要不是越千秋灵机一动使诈,如今总算是问出来一点东西,他差点就真的带人去拉网排查那错综复杂的密道了。到那个时候,那个原本只有很少人才知道的地下网络恐怕很可能泄露出去。而当秘密不再是秘密,这个花费巨大,从大吴初年开始,营建至今的系统就完了……

    心有余悸的陈五两跟在越千秋身后,沿着萧卿卿曾经住过的小楼屋顶,院门上的围墙,到刘府一棵看上去显然有些年头的大树……每在一处仔仔细细搜索,最终发现那深深的扎入过钩爪之类物体的小洞,他的嘴角就忍不住抽搐一下。

    以他的眼力,已经轻而易举发现了其中玄虚。之前是被密道中夹着的那根头发吸引去了注意力,其实如萧卿卿这样的身手,用天遁爪之类的东西,自然而然便能凌空来去。但前提是,那些巡夜以及高处的哨探一个个全都变成了睁眼瞎!

    于是,脸上满是严霜的他终于再也忍不住了,对着匆匆赶来,从刚刚开始一直跟着自己和越千秋二人沿路查看的一个干瘦中年人怒斥道:“昨天晚上你们难不成全都去睡觉了?竟然放任萧卿卿用这种办法插翅膀飞了出去!”

    那干瘦中年人亦是内侍省中一个有头有脸的大珰,被陈五两这一训斥,却是根本连头都不该抬,更不敢辩解半个字。
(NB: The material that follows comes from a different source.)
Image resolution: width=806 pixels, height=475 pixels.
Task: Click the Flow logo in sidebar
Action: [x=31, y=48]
直到他那眼角余光瞥见越千秋伸手扯了扯陈五两的袖子,刚刚还雷霆大怒的陈公公终于渐渐冷静了下来,他这才舒了口大气,敢于开口说话了。

    “陈公公,并非我们胆敢玩忽职守,实在是昨天晚上突然发现几处井中似乎遭人投放药物,再加上西南角一度出现异响,又有鸟群突然聚集在东北,所以我一度认为是有人声东击西,为此特地加强了西北和东南两面的防守,只以为天衣无缝。
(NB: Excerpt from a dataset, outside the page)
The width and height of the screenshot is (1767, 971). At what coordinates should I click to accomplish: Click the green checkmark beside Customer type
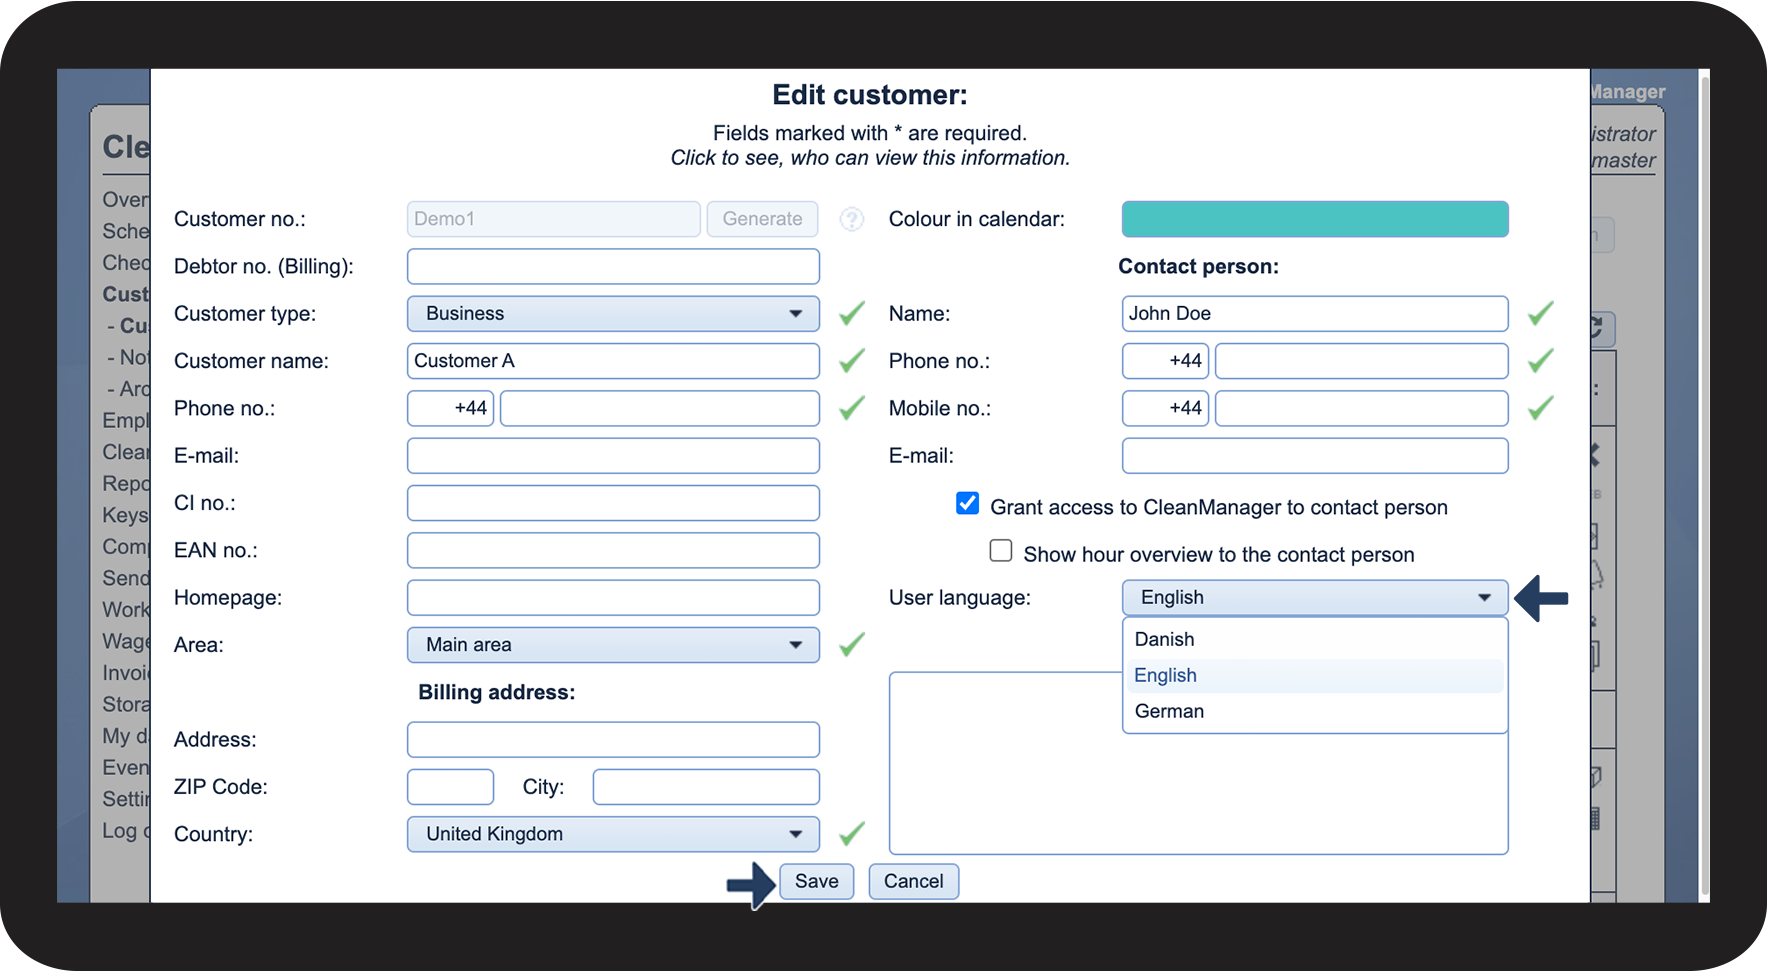tap(851, 314)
    如此忙碌了半宿,我还特地亲自去探望过萧宫主,见她还在安睡,方才放心。谁知道大约就在半夜的时候,突然便下了一场骤雨,雨点极大。而在雨势最大的那一刻钟内,我们除了雨声,没有察觉到半点动静,穿蓑衣戴斗笠出去巡夜的人也因为这场雨没发现异常,再加上高处的哨探目力难及……”
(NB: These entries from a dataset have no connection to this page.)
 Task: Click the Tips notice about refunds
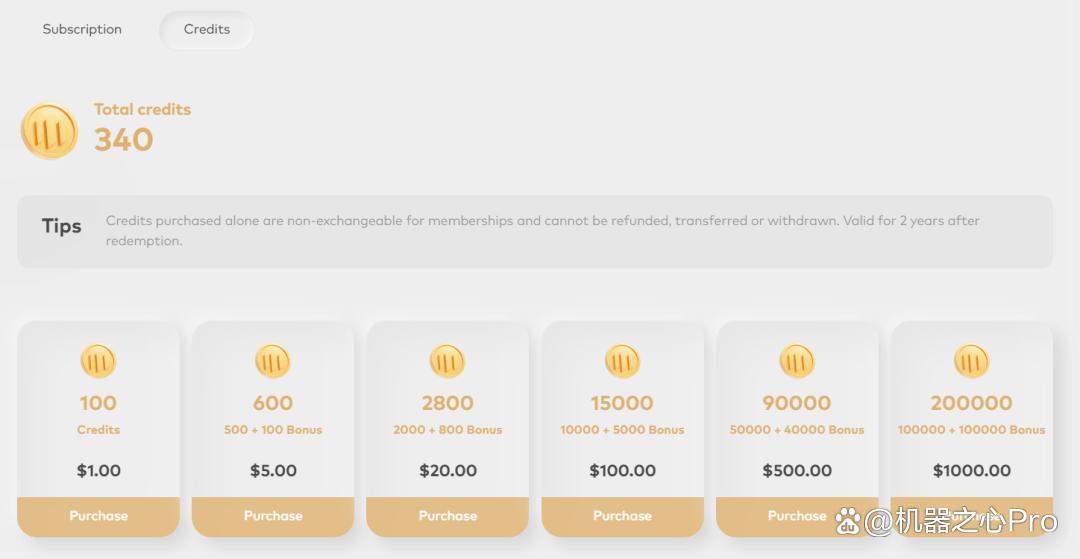point(535,231)

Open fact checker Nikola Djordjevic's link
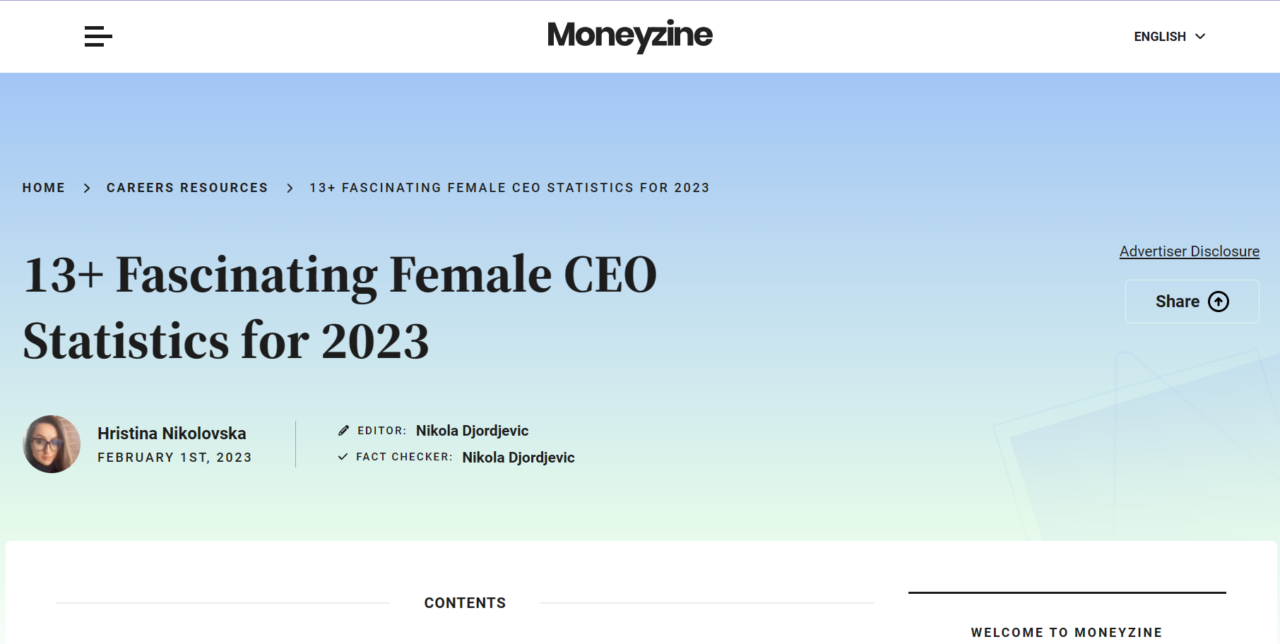tap(518, 458)

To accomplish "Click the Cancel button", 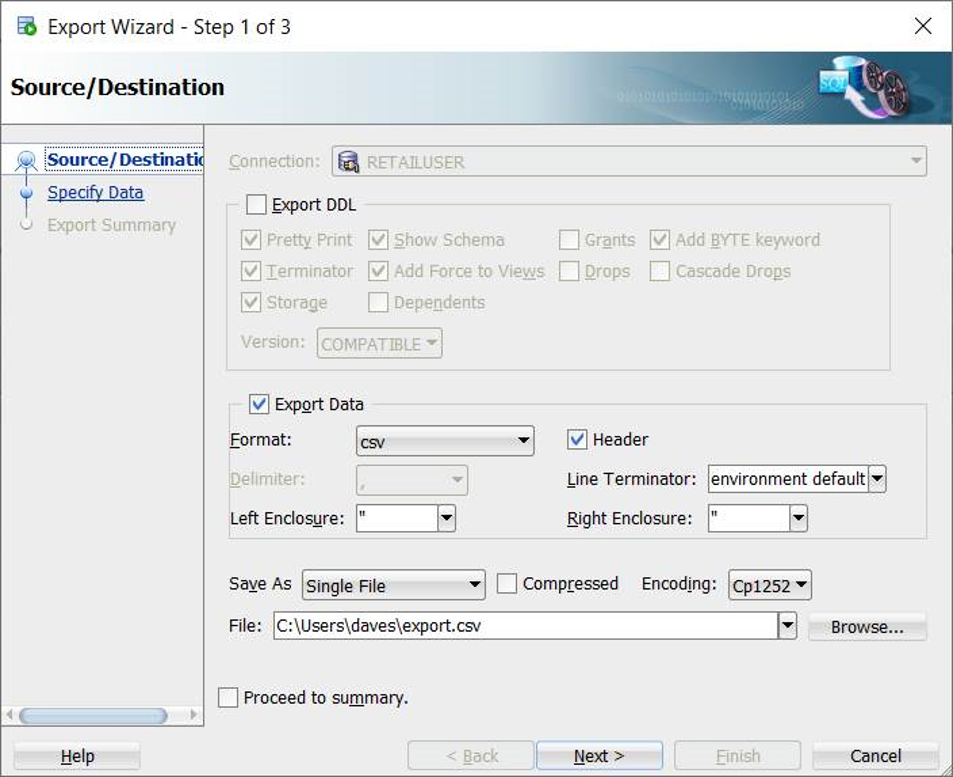I will point(875,756).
    已经弄明白事情大概原委,越千秋懒得在这里听人对陈五两汇报工作失误,也没兴趣去看两个奉命装神弄鬼的御医怎么样“妙手回春”,把萧京京给“救”回来。

    哪怕他已经对萧卿卿撇下的那些人做了保证,还是以皇帝的名义,可他眼下一想到没下落的刘方圆和戴展宁,他就心里一阵阵憋气,很想拿红月宫的那些人泄愤!

    他在脑海中转着各种乱七八糟的念头,正打算撒手走人,突然,他只觉得耳朵捕捉到了一个急促的脚步声,以及伴随而来的剧烈喘息声。显然,人是撒腿飞奔冲刺进来的。

    循声望去,他就只见飞奔过来的是一个面相非常熟悉的刘府门房。远远隔着老长一段距离,那门房就大声叫道:“九公子,我家大少爷回来了!”

    越千秋甚至来不及和陈五两打招呼,不假思索地一跃上了围墙,一阵风似的疾奔了出去。

    他这一走,正听人低声下气解释认罪的陈五两不禁心中一动,随即猛地意识到,刘方圆和戴展宁之前是跟着严诩一块离开金陵的,而严诩今日午后回到长公主府,刘方圆则是直到这太阳都落山了才回家,前后时间相差了不少。

    若是再考虑到越千秋之前从东阳长公主送了他和严诩出来,就立马跑到这里找萧卿卿,而东阳长公主竟会为此特地知会了他过来拦人,恐怕本来就恰是和刘方圆戴展宁有关。

    当下他立时抬手示意刚刚那干瘦中年人不用再解释了,眼见人讪讪闭嘴,他方才冷冷说道:“我只看结果,不看过程,皇上多半也是一样。事到如今,人已经跑了,这还不是你发现,而是越九公子过来方才发现的,你就是跳到秦淮河也洗不清。就凭萧卿卿的本事,你就算想戴罪立功抓住她,那也是不可能的。而且,找人抓人的事,有的是人去做。”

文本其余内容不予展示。